Exercise — Beginning with the line containing "Open the Account sidebar icon" and going on through the line containing "You are a computer-use agent. Image", the lines below are to be returned exactly, pictures excluded and nothing added.

Records for processing —
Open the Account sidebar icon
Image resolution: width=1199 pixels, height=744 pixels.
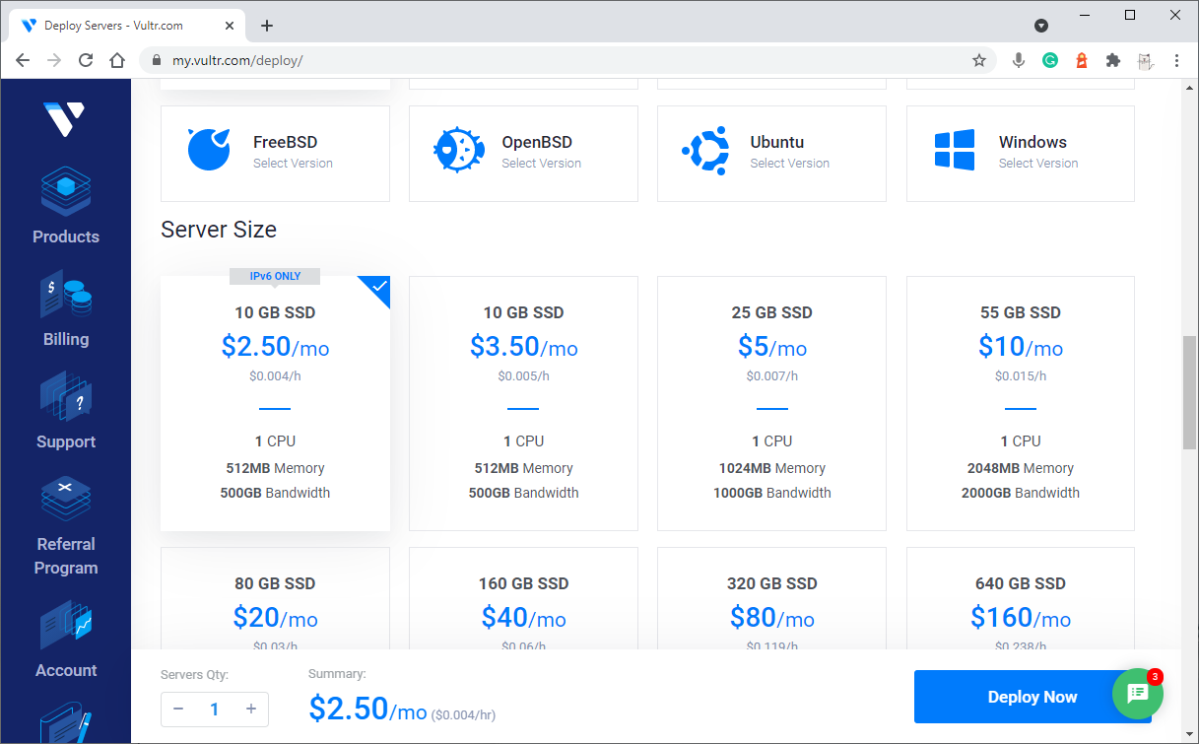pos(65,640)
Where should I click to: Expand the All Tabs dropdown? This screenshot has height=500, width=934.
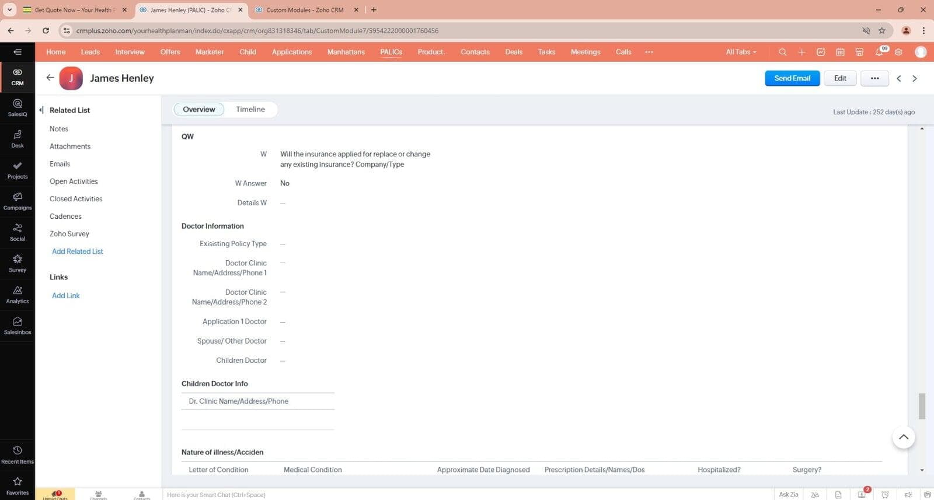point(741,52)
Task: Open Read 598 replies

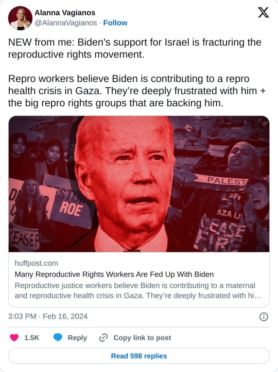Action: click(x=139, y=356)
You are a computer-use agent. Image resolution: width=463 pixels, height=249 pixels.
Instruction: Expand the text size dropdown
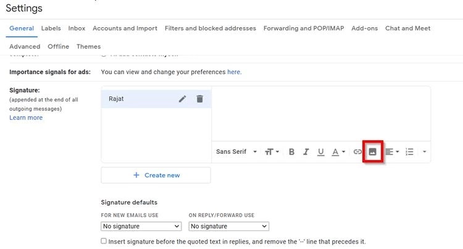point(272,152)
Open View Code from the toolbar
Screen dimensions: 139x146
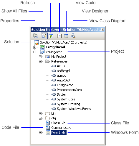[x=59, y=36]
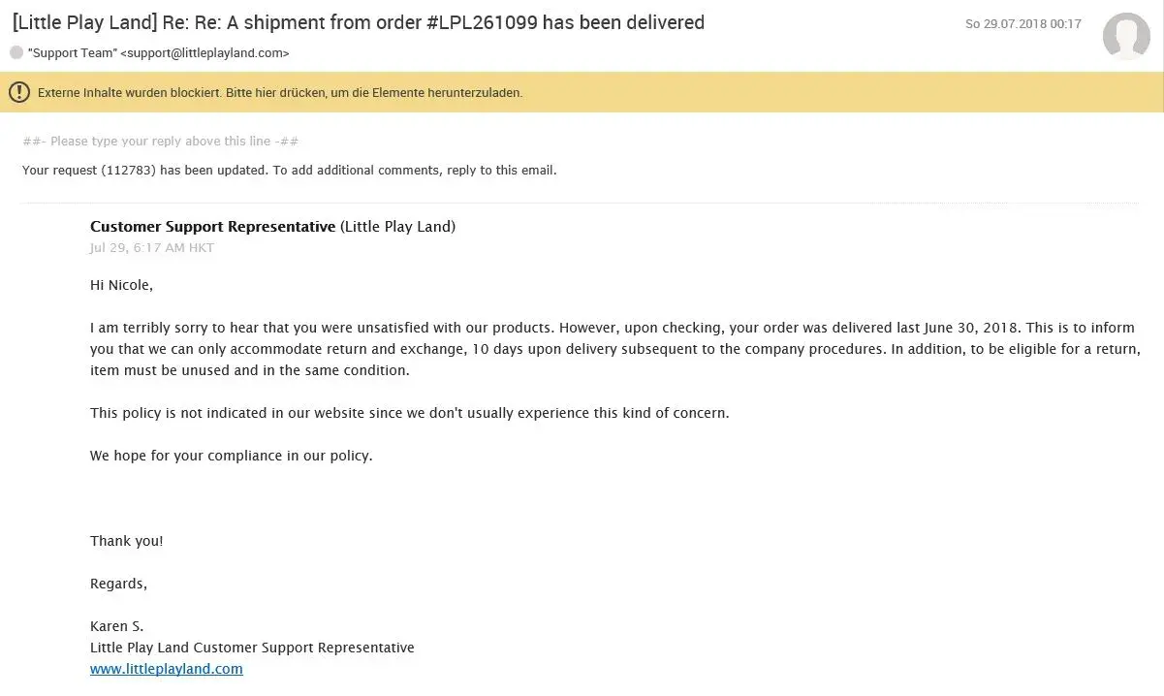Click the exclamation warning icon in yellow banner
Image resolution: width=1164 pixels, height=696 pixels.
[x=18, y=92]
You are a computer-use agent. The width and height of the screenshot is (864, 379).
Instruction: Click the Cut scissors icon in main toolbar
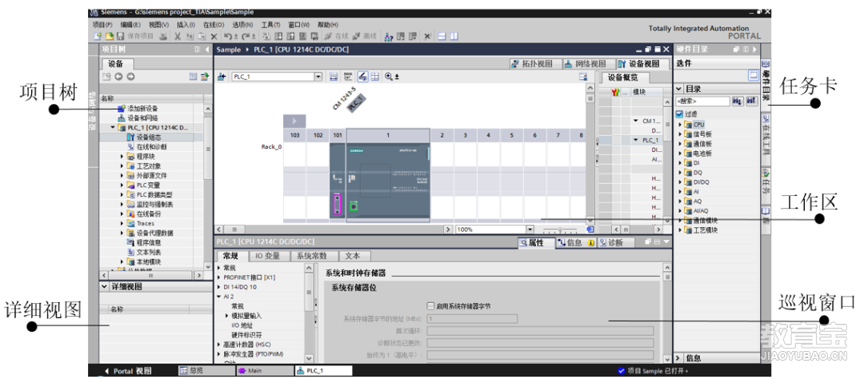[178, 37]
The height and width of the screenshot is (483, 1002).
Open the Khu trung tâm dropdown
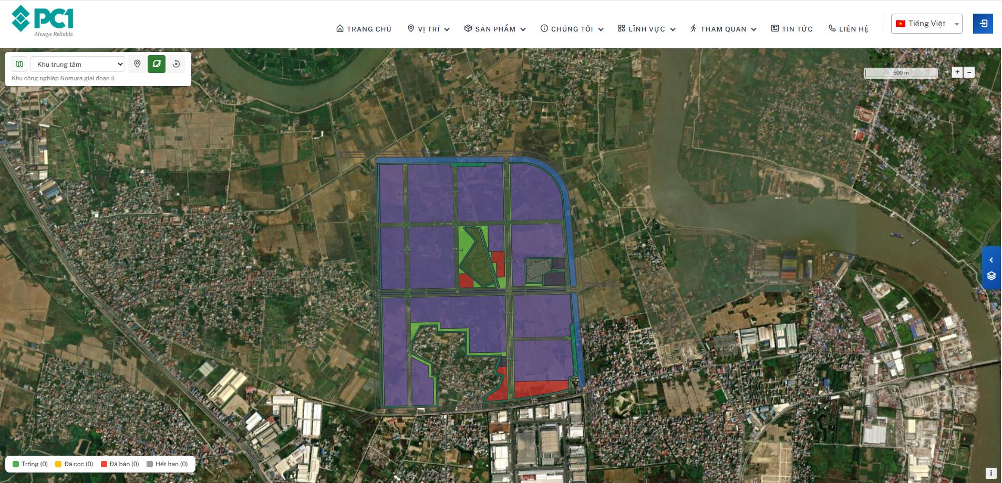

* * *

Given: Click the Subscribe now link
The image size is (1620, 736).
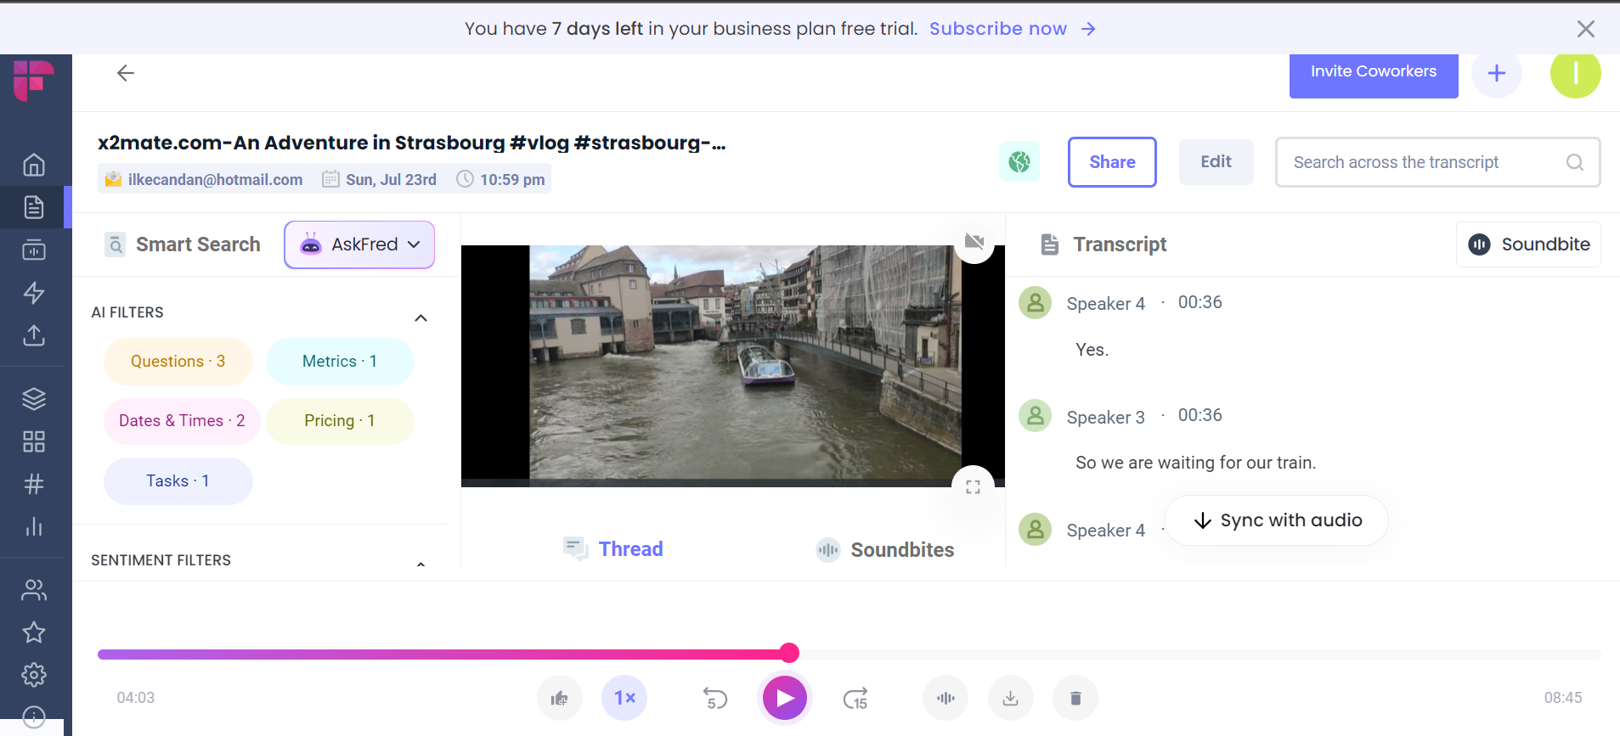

...

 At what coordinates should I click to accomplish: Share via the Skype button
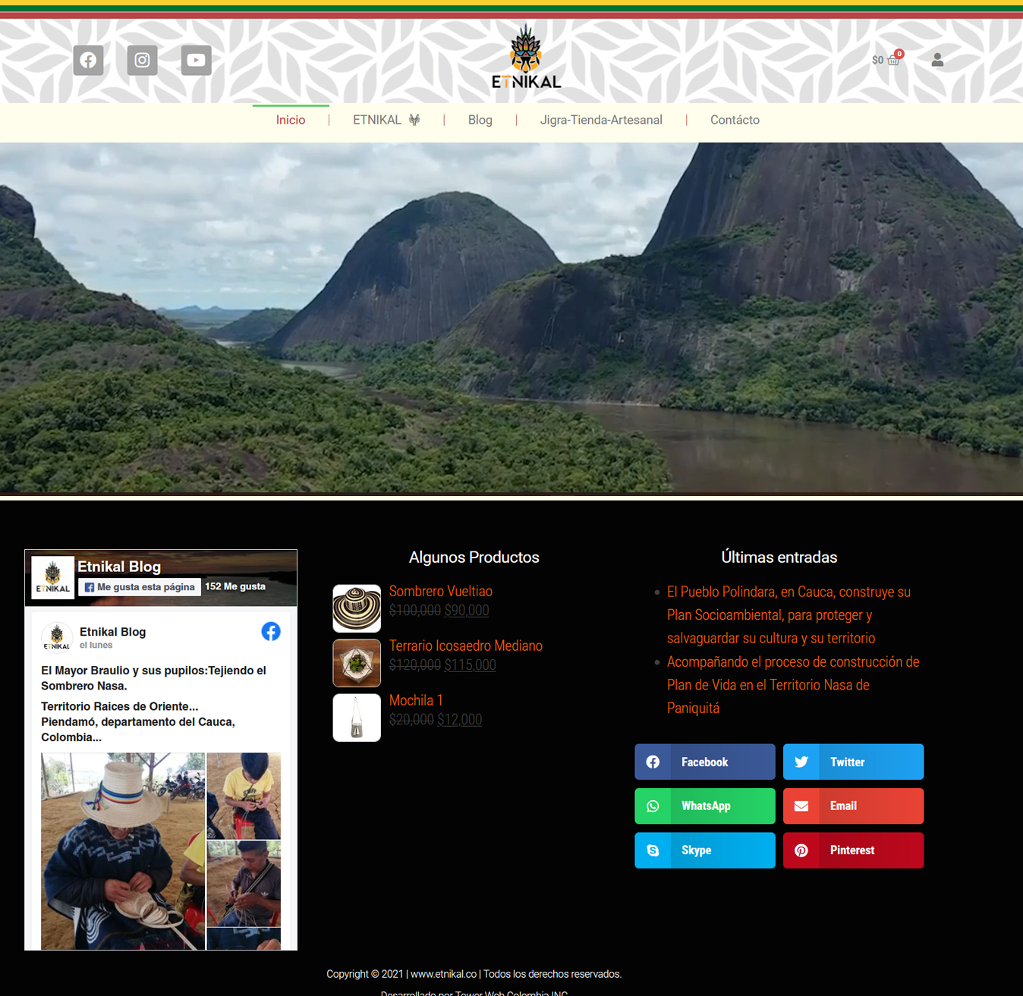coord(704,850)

Result below —
Open the Account sidebar icon
Image resolution: width=1199 pixels, height=744 pixels.
pos(65,640)
Where should I click to: Expand the All Tabs dropdown? This screenshot has height=500, width=934.
point(741,52)
Task: Open Read 598 replies

Action: click(x=139, y=356)
You are a computer-use agent. Image resolution: width=463 pixels, height=249 pixels.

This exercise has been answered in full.